The data in the (ISC)2 report is supported by a separate report issued last week by MetroSITE, a security consulting firm. MetroSITE found that 72 percent of companies surveyed expect to make downward revisions of their security budgets during the remainder of the year.
Security vendor Lieberman Software also posted a survey of IT and security pros that indicates 60.7 percent of respondents work at organizations that have reduced their IT budgets in 2009. Some 40 percent of the respondents have reduced staff since January, the report states.
The new studies would appear to poke holes in the notion that IT security is somehow "recession-proof," as some analysts have suggested. But even in the new data, there appears to be reason for optimism.
In the (ISC)2 study, for example, 55 percent of respondents said they do not expect any further security budget cuts for the remainder of the year. Approximately the same percentage of respondents said they do not expect further staffing cuts in 2009.
A study published last week by CA mirrors the optimism of earlier in the year, reporting that 50 percent of IT professionals expect security spending to remain the same, while 42 percent expect an increase.
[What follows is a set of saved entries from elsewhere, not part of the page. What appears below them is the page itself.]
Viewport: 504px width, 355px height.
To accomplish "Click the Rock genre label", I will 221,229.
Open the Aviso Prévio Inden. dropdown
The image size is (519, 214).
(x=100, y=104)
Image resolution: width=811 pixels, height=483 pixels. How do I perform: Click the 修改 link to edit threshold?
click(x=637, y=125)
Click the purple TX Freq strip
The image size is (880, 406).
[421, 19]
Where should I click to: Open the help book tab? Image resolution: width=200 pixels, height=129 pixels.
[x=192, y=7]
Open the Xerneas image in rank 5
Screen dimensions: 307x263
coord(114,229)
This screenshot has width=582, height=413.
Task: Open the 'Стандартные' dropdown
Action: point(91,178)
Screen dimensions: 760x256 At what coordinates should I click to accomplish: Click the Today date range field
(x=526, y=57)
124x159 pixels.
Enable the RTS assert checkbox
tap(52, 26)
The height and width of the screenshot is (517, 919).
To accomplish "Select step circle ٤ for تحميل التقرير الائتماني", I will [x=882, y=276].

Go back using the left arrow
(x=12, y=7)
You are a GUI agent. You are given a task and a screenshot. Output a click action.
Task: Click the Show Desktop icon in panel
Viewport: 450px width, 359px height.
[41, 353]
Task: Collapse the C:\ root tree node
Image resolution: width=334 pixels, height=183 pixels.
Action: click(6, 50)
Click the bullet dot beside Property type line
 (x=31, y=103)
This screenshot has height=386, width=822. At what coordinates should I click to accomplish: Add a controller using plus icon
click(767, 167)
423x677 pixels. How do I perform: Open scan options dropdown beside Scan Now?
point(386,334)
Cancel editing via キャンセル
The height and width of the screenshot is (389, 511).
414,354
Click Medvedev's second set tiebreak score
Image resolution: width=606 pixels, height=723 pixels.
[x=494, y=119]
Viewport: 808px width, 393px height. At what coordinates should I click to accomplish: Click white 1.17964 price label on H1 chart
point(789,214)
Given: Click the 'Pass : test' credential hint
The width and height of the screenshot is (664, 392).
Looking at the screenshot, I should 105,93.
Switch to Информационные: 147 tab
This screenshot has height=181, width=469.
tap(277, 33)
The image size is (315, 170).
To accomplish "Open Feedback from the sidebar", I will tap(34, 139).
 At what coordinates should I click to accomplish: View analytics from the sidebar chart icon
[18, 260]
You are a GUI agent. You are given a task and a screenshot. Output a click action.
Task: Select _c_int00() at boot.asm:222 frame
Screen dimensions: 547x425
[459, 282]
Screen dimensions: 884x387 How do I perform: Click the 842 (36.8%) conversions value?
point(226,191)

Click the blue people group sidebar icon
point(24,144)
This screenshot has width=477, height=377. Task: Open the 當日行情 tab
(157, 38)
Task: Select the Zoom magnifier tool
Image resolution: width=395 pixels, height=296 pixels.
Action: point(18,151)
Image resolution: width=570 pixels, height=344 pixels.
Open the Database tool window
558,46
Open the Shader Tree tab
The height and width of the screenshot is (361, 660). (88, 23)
Only 8 percent expect a cut in their budgets, the study says.
"The cost of compliance and the risks associated with data breaches are keeping most companies from cutting back," said Dave Hansen, corporate senior vice president and general manager of CA's security management business, in an interview at RSA.
And while security may not be recession-proof, it remains better off than most other sectors of IT, experts say. "There has been speculation about whether IT security spending would increase or decrease during this recessionary cycle," said Bob West, CEO of Echelon One, a security industry research firm. "Now we can see with some evidence that security budgets seem to fare better than general IT spending."